Demo Deploy a Hosted Model Using SageMaker Endpoints Part 2

Now that your endpoint shows as InService, the next step is to send a real-time inference request from your Jupyter notebook. This guide shows two common ways to call a SageMaker real-time endpoint:

Using boto3 with the SageMaker Runtime client (low-level).
Using the SageMaker Python SDK and the Predictor abstraction (higher-level).

We’ll test the endpoint with a sample CSV-style feature row (latitude, longitude, bathrooms, bedrooms, floor area, living rooms, plus engineered features). The sample describes a multi-bedroom house in London, so we expect a comparatively high predicted price. Important distinction between AWS clients:

boto3.client('sagemaker') — used to create, configure, and delete SageMaker Models, EndpointConfigurations, and Endpoints.
boto3.client('sagemaker-runtime') — used to invoke real-time endpoints.

When invoking a real-time endpoint from code, always use the SageMaker Runtime client ('sagemaker-runtime').

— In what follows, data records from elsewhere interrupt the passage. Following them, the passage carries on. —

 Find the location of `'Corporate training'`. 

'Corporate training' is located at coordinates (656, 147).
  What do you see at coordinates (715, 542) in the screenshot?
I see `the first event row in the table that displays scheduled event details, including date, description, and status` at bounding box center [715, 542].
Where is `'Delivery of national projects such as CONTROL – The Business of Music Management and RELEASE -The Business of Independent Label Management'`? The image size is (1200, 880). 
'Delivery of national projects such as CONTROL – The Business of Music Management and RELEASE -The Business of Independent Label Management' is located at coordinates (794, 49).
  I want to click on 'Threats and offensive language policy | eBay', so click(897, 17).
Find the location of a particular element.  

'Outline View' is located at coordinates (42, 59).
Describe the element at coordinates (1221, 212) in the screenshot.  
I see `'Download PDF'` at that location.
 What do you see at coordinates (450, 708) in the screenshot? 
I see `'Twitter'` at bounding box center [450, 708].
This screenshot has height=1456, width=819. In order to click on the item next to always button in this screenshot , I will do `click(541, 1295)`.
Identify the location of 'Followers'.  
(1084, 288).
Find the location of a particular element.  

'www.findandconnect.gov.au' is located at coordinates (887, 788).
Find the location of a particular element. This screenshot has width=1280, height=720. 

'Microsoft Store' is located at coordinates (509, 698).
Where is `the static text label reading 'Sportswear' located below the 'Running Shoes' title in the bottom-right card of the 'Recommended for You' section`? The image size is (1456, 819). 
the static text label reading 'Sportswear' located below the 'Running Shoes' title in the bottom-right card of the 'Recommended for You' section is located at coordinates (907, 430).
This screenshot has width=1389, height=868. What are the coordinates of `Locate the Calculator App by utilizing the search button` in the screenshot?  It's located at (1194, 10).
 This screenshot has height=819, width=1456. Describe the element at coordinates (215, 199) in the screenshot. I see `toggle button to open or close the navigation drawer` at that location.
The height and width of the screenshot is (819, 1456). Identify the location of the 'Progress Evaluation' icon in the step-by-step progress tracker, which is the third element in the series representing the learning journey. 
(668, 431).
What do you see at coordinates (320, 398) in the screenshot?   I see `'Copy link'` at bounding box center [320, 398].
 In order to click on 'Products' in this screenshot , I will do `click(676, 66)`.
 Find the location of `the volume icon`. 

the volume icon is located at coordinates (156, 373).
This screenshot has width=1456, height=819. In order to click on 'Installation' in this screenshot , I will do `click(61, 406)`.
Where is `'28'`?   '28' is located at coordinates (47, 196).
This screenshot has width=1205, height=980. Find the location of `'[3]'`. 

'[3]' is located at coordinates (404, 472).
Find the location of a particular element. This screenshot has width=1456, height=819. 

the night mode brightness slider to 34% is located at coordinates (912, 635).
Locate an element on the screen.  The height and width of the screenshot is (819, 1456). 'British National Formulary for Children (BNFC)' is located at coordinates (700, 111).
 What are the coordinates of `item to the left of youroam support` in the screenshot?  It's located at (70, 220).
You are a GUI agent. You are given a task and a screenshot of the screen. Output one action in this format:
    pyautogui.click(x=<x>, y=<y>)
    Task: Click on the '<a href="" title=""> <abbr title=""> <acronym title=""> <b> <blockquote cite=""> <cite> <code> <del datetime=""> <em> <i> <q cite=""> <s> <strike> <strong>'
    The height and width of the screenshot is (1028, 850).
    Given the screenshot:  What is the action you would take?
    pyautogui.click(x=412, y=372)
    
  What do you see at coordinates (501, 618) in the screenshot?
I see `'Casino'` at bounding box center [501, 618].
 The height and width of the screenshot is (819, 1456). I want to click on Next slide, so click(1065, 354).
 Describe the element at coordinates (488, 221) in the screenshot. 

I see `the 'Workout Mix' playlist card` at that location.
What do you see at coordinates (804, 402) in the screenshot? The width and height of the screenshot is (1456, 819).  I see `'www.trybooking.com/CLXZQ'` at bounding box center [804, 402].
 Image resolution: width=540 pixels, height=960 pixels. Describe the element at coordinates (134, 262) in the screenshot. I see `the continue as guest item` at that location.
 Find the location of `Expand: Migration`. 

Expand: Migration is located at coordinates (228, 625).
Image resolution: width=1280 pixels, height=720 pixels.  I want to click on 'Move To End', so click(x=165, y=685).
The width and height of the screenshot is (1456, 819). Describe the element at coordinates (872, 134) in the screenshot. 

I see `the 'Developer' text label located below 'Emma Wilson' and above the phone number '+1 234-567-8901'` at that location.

Calling invoke_endpoint on the SageMaker service client will not work for real-time inference requests.

Test the endpoint using boto3 (SageMaker Runtime)

This example shows how to call the endpoint directly using the SageMaker Runtime API. Ensure the variable endpoint_name matches the endpoint you created earlier.

# boto3-based inference invocation using SageMaker runtime
import boto3
import json

# endpoint_name should match the endpoint you created earlier
# e.g., endpoint_name = 'my-endpoint-using-boto3'
# Example CSV input (features expected by the model)
input_data = (
    '51.6215527,-0.2466031,2.0,6.0,517.0,3.0,289000.0,27.393364928999096,'
    '1055000.0,37.01298701298701,285000.0,1354000.0,1.0,0.0,0.1,0.0,0.0,0.0,'
    '0.0,0.0,0.0,0.0,0.0,0.0,0.0,0.0,0.0,0.0,0.0,0.0,0.0,0.0,0.0,0.0'
)

# Create the SageMaker runtime client for real-time invocation
sagemaker_runtime_client = boto3.client('sagemaker-runtime')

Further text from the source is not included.